• [WRITTEN REQUEST A] From the text on Linux distributions, extract the stretch from "My mood is not" through "than enough time." word for word.
• [WRITTEN REQUEST B] Continue the text on Linux distributions and their package managers from the point where it stops.
— BEGIN ARTICLE —
One of my (oft repeated) complaints about standard distributions such as Gentoo, Debian or Fedora Core, is that I slaughter their package managers very quickly. I don't know if it's the combination of packages, the number of packages, the phase of the moon, or what, but I have yet to get even three months without having to do some serious manual remodelling of the package database to keep things going. By "keep things going", I literally mean just that. I have routinely pushed Gentoo (by doing nothing more than enabling some standard options and adding a few USE flags) to the point where it is completely incapable of building so much as a "Hello World" program, and have reduced Fedora Core to tears. That this is even possible on a modern distribution is shocking. Half the reason for moving away from the SLS and Slackware models is to eliminate conflicts and interdependency issues. Otherwise, there is zero advantage in an RPM over a binary tarfile. If anything, the tarfile has fewer overheads.

Next on my list of things to savagely maul is the content of distributions. People complain about distributions being too big, but that's because they're not organized. In the SLS days, if you didn't want a certain set of packages, you didn't download that set. It was really that simple. Slackware is still that way today and it's a good system. If Fedora Core was the baseline system and nothing more, it would take one CD, not one DVD. If every trove category took one or two more CDs each, you could very easily pick and choose the sets that applied to your personal needs, rather than some totally generic set.

My mood is not helped by the fact that my Freshmeat account shows me to have bookmarked close to three hundred fairly common programs that (glancing at their records) appear to be extremely popular that do not exist on any of the three distributions I typically use. This is not good. Three hundred obscure programs I could understand. Three hundred extremely recent programs I could also understand - nobody would have had time to add them to the package collection. Some of these are almost as old as Freshmeat itself. In my books, that is more than enough time.
— END ARTICLE —
— BEGIN SOURCE DATA —
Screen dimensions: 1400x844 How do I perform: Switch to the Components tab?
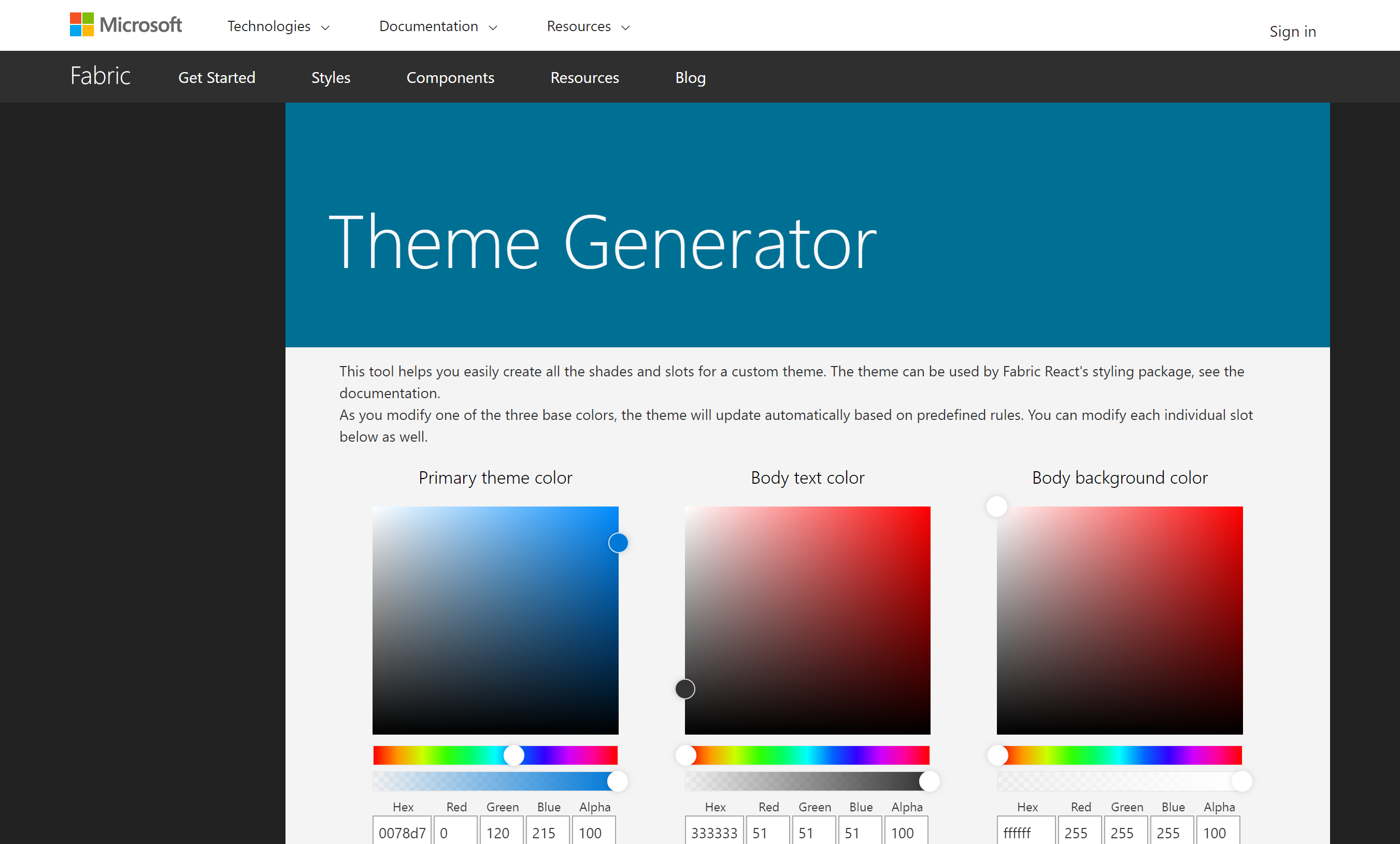450,77
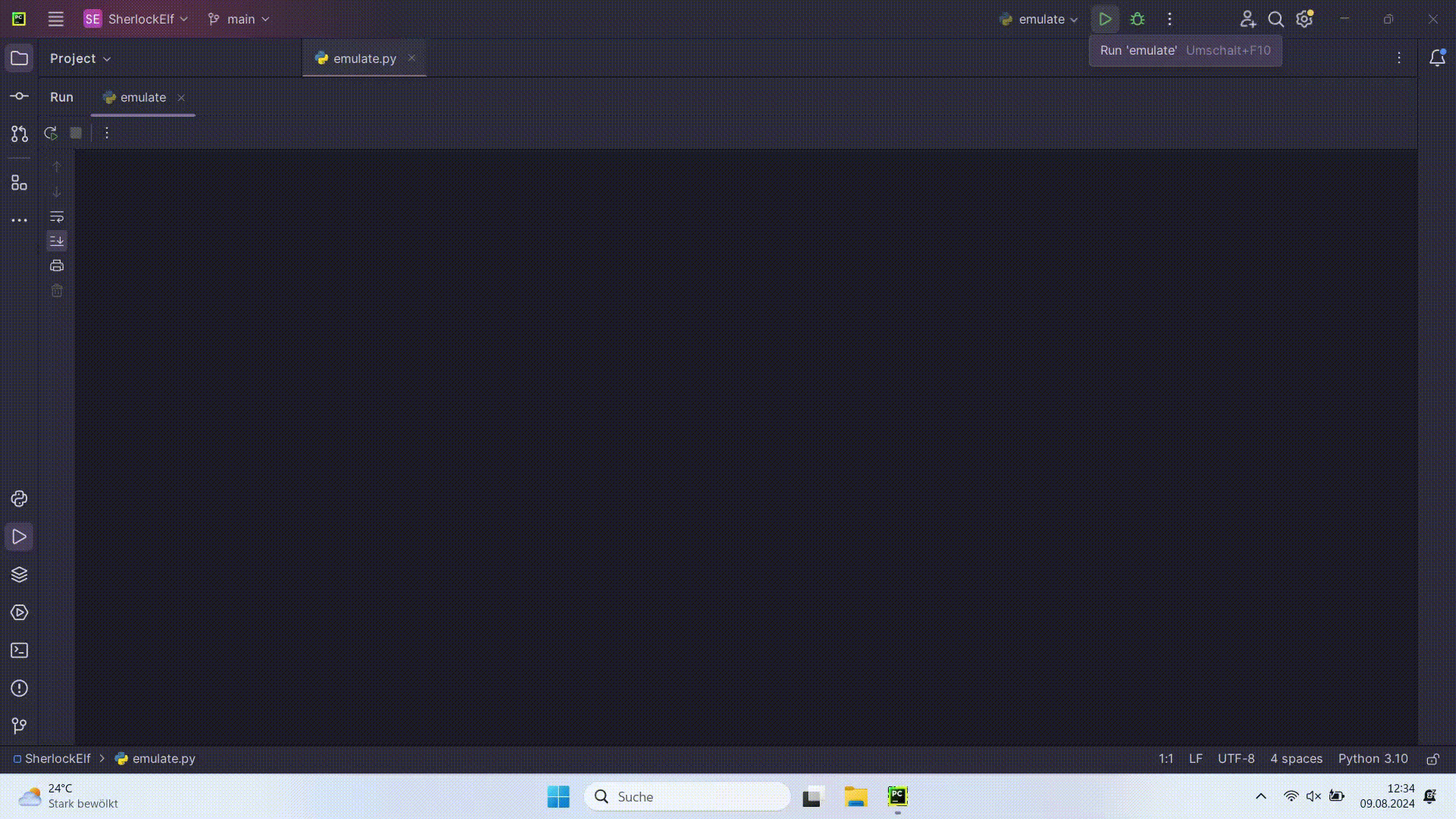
— END SOURCE DATA —
• [EXPECTED ANSWER A]
My mood is not helped by the fact that my Freshmeat account shows me to have bookmarked close to three hundred fairly common programs that (glancing at their records) appear to be extremely popular that do not exist on any of the three distributions I typically use. This is not good. Three hundred obscure programs I could understand. Three hundred extremely recent programs I could also understand - nobody would have had time to add them to the package collection. Some of these are almost as old as Freshmeat itself. In my books, that is more than enough time.

• [EXPECTED ANSWER B]
And what of the packages I have bookmarked that are in the distros? The distros can sometimes be many years out-of-date. When dependencies are often as tightly-coupled to particular versions as they generally are, a few weeks can be a long time. Four to five years is just not acceptable. In this line of work, four to five years is two entire generations of machine, an almost total re-write of the OS and possibly an entire iteration of the programming language. Nobody can seriously believe that letting a package stagnate that long is remotely sensible, can they?

I'll finish up with my favorite gripe - tuning - but this time I'm going to attack kernel tuning. There almost isn't any. Linux supports all kinds of mechanisms for auto-tuning - either built-in or as third-party patches. And if you look at Fedora Core's SRPM for the kernel, it becomes very very obvious almost immediately that those guys are not afraid of patches or of playing with the configuration file. So why do I end up invariably adding patches to the set for network and process tuning, and re-crafting the config file to eliminate impossible options, debug/trace code that should absolutely never be enabled on a production system (and should be reserved solely for the debug kernels they also provide), and clean up stuff that they could just as easily have probed for? (lspci isn't there as art deco. If a roll-your-own-kernel script isn't going to make use of the system information the kernel provides, what the hell is?)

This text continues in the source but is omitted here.